Reproduce every line below exactly as written; do not include the images.
# # # # #
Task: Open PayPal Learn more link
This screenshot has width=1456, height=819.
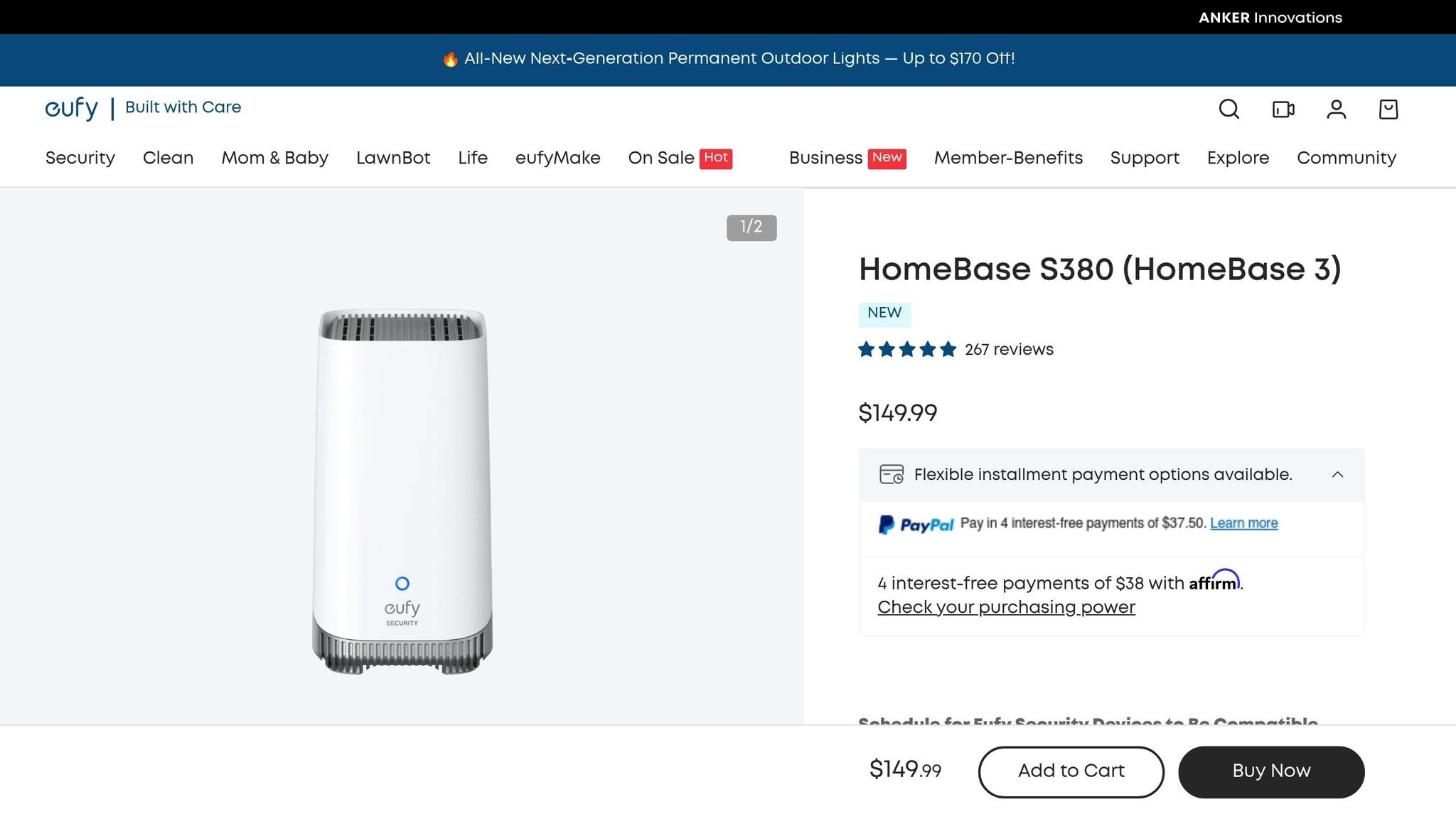Action: click(x=1243, y=523)
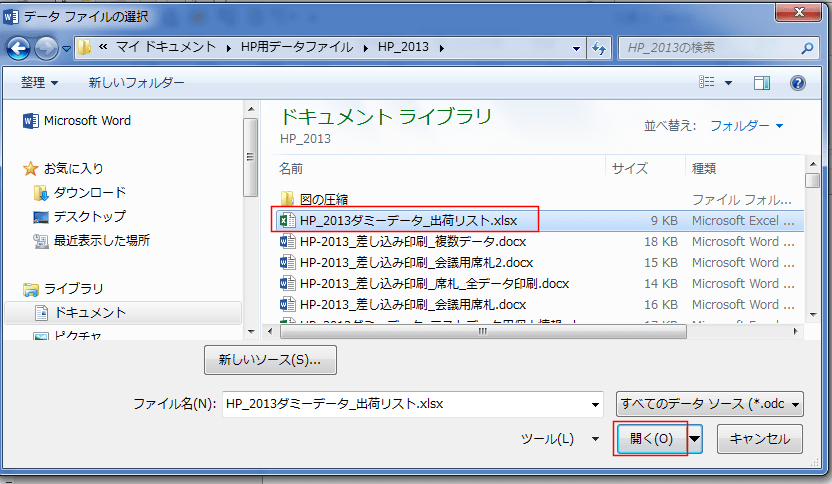The height and width of the screenshot is (484, 832).
Task: Open the ダウンロード folder in favorites
Action: point(89,192)
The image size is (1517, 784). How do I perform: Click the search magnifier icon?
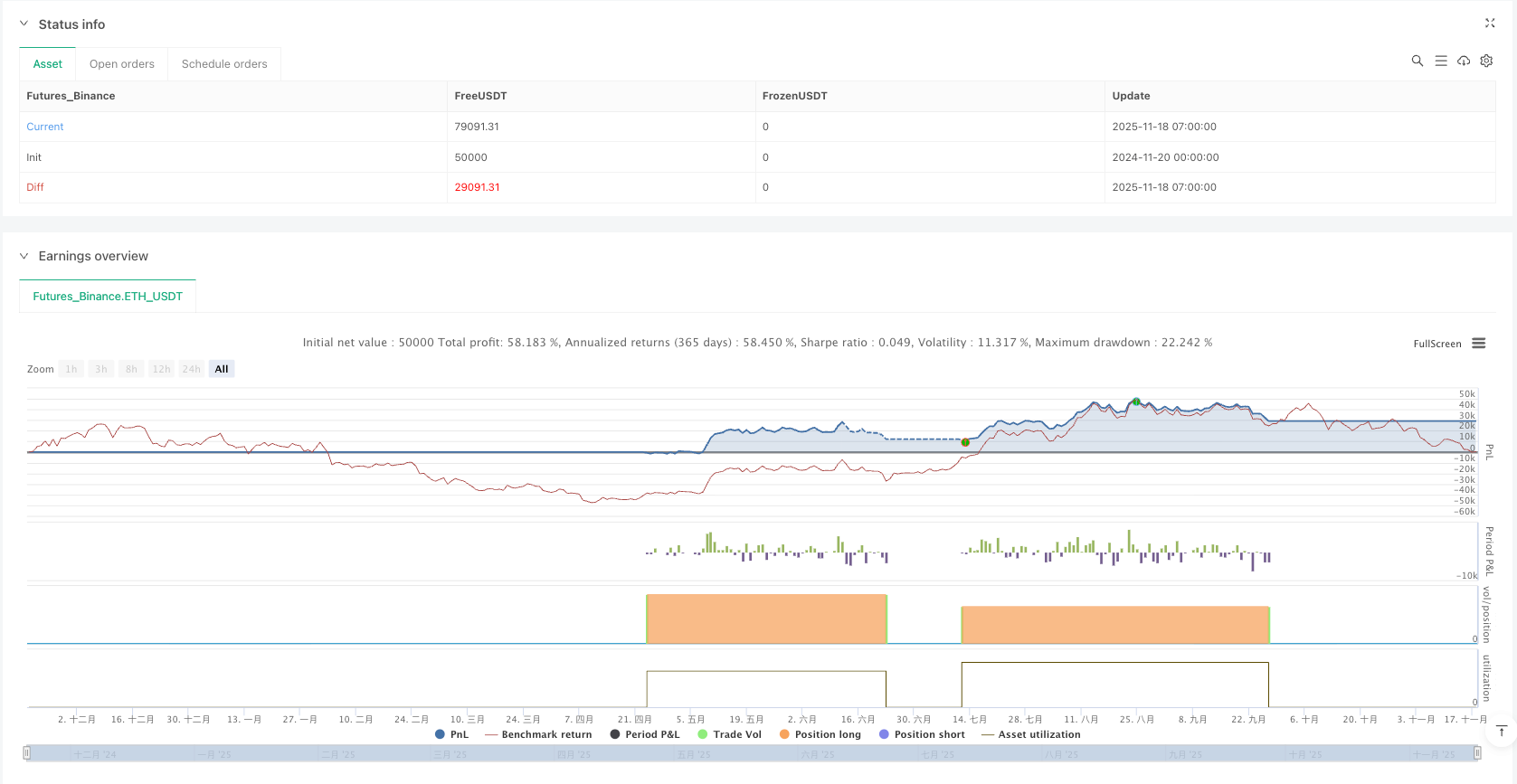(1417, 61)
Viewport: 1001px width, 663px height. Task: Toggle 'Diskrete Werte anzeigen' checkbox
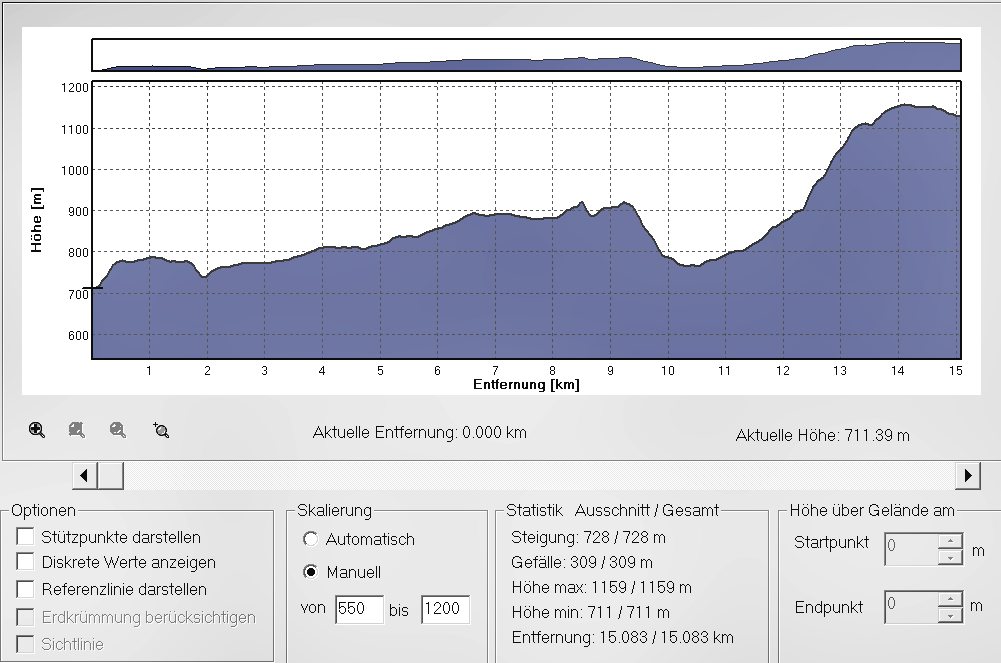coord(26,563)
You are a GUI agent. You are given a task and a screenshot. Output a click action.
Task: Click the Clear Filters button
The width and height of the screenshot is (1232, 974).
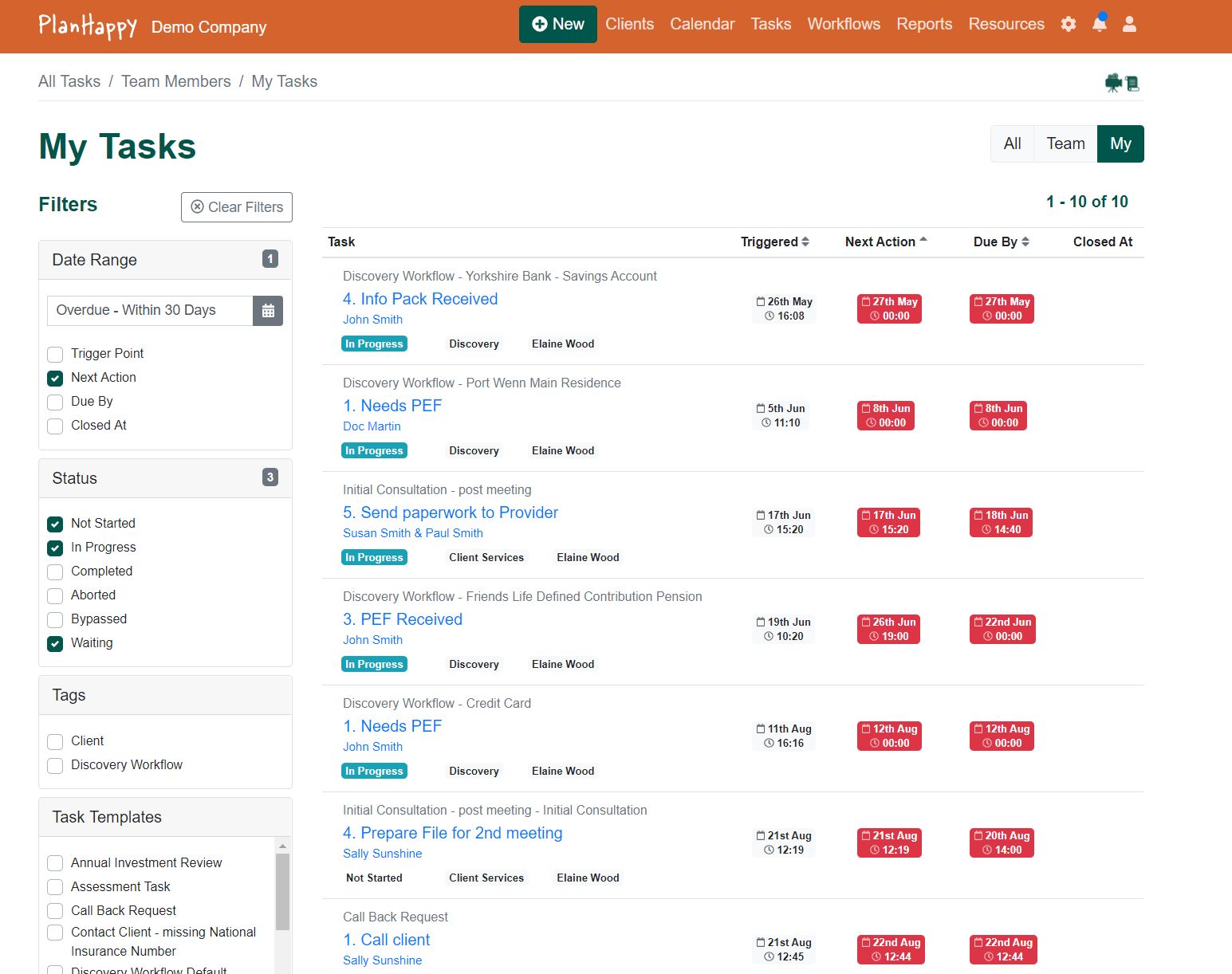[x=237, y=207]
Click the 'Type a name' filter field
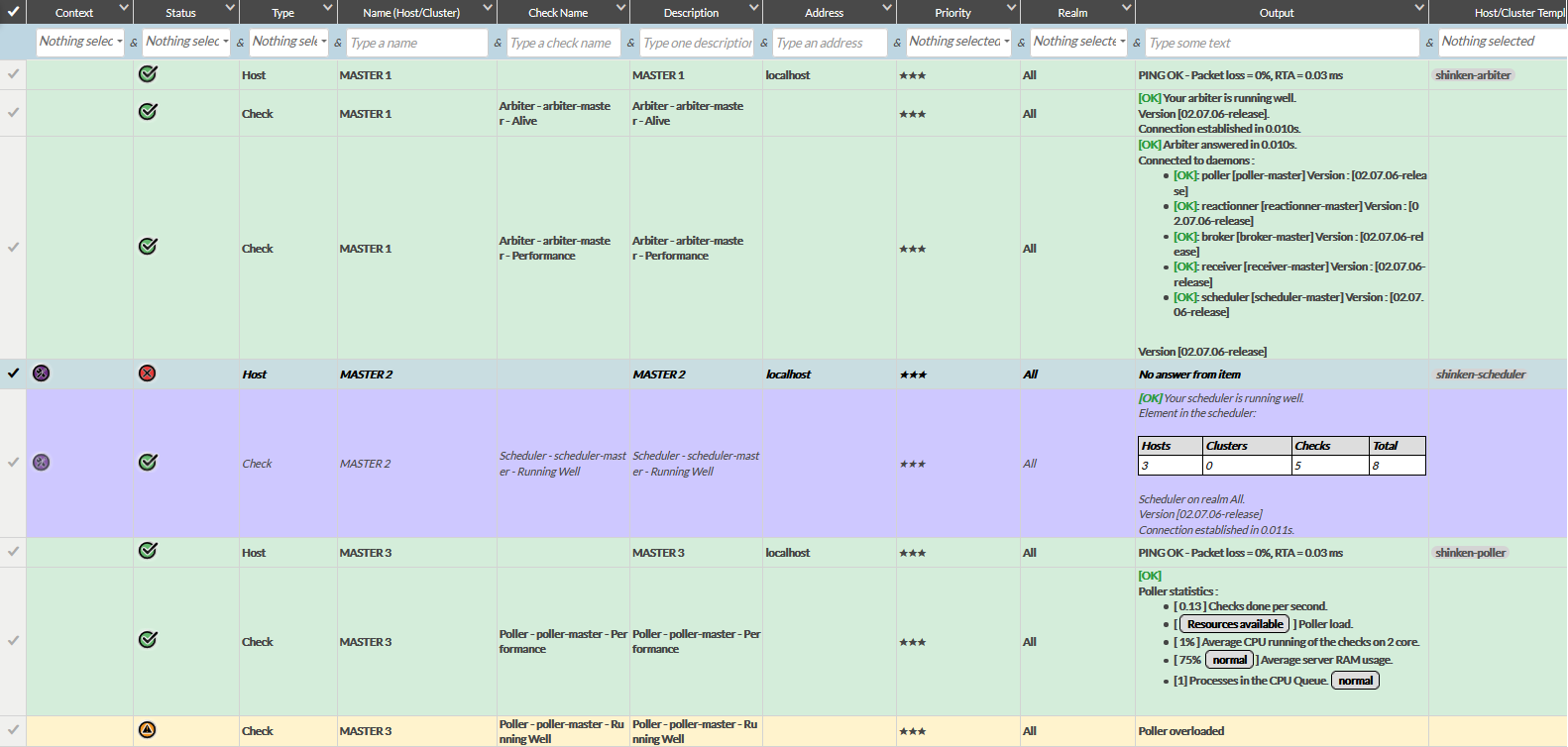Image resolution: width=1568 pixels, height=747 pixels. pyautogui.click(x=416, y=43)
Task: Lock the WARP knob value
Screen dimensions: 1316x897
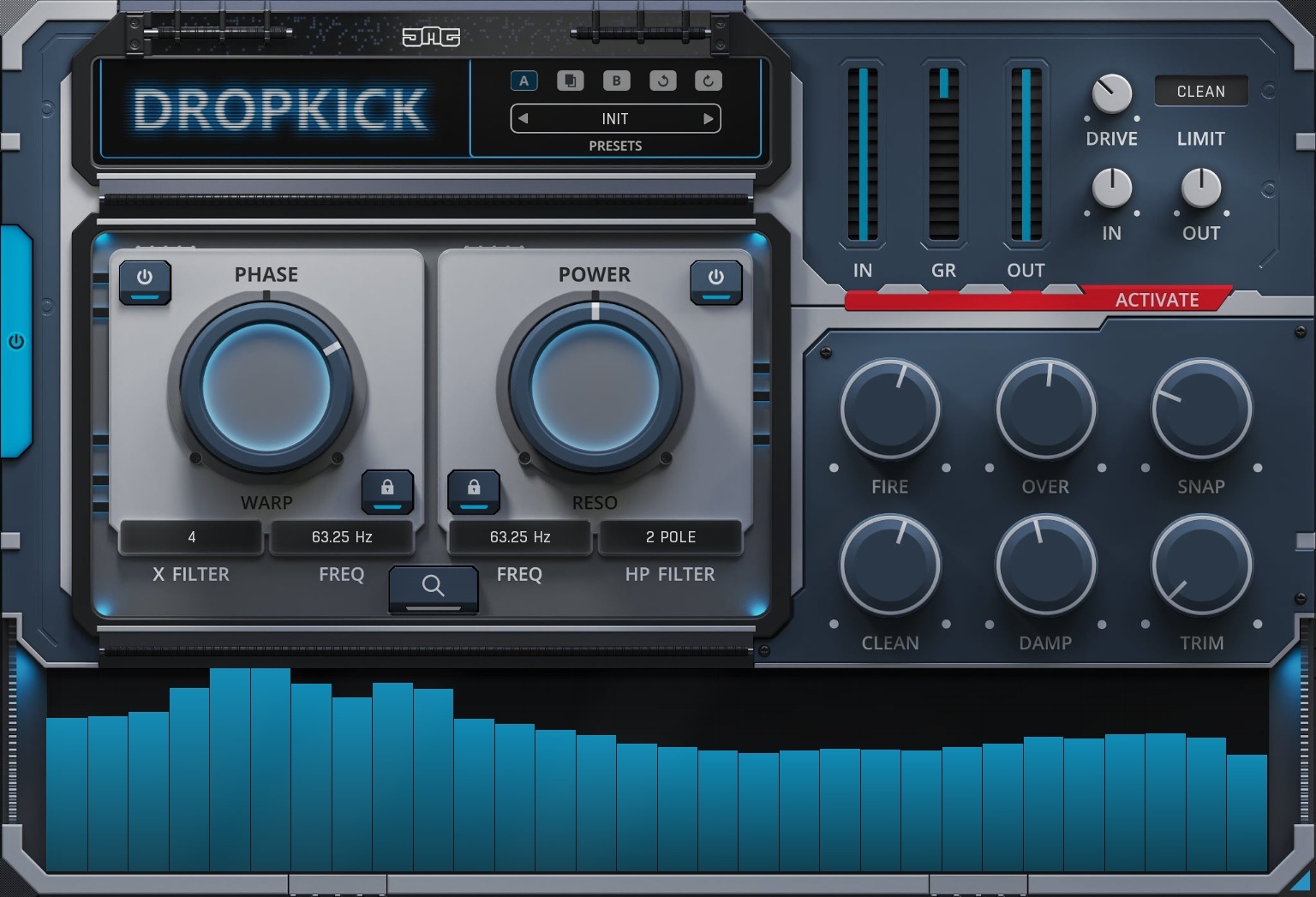Action: [x=387, y=491]
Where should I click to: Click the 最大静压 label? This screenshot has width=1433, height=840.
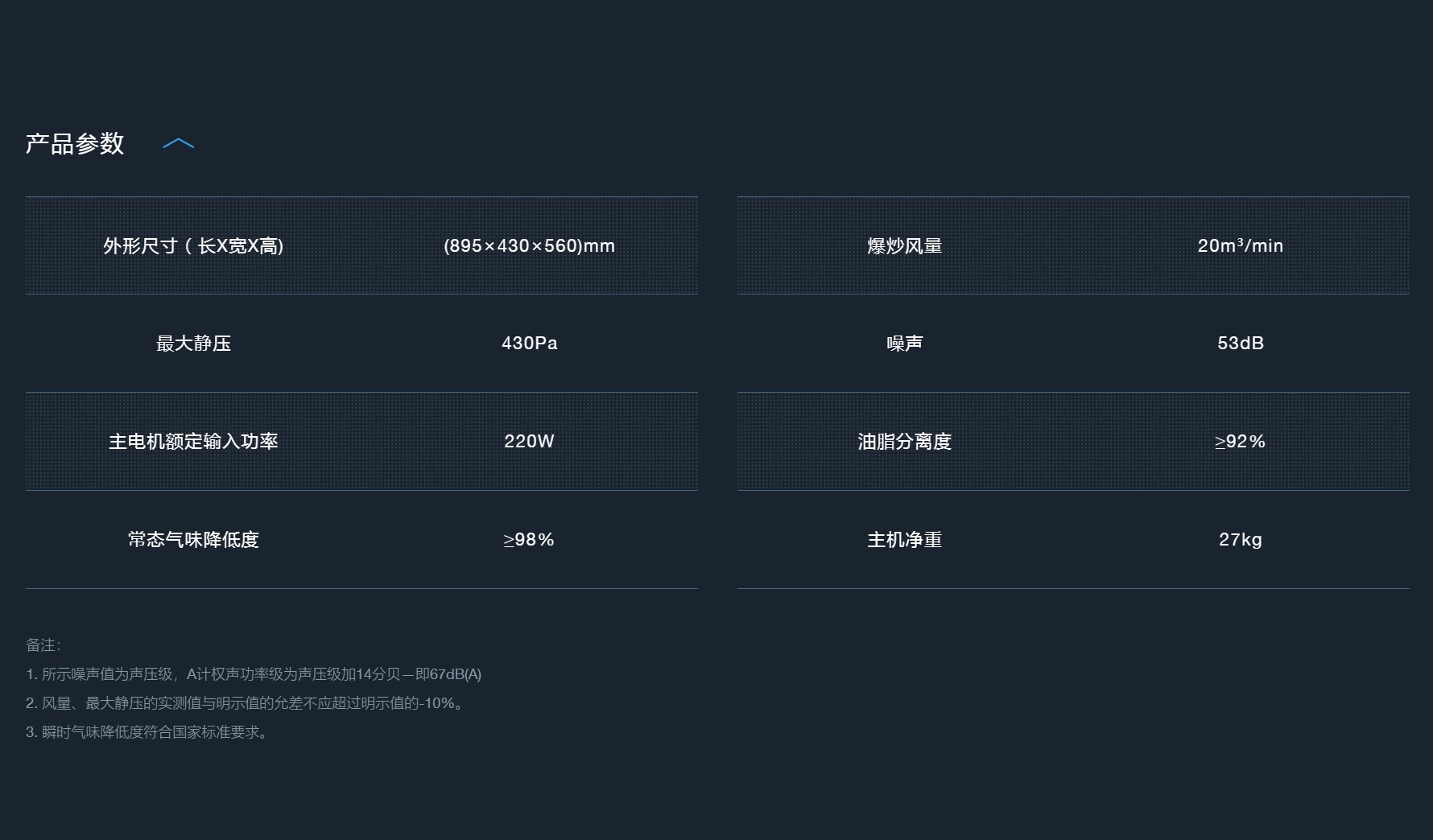pyautogui.click(x=193, y=344)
# # # # #
SOLUTION:
Task: Open PayPal Learn more link
This screenshot has width=1456, height=819.
Action: click(x=1243, y=523)
The height and width of the screenshot is (484, 832).
Task: Open the ダウンロード folder in favorites
Action: point(89,192)
The image size is (1517, 784). How do I perform: Click the search magnifier icon?
(1417, 61)
Viewport: 1001px width, 663px height. Task: Toggle 'Diskrete Werte anzeigen' checkbox
coord(26,563)
You are a GUI agent. You are given a task and a screenshot. Output a click action.
Task: Click the Clear Filters button
The width and height of the screenshot is (1232, 974).
[x=237, y=207]
Click the 'Type a name' filter field
Image resolution: width=1568 pixels, height=747 pixels. pyautogui.click(x=416, y=43)
Task: Lock the WARP knob value
Screen dimensions: 1316x897
Action: [x=387, y=491]
Where should I click to: Click the 最大静压 label? This screenshot has width=1433, height=840.
pyautogui.click(x=193, y=344)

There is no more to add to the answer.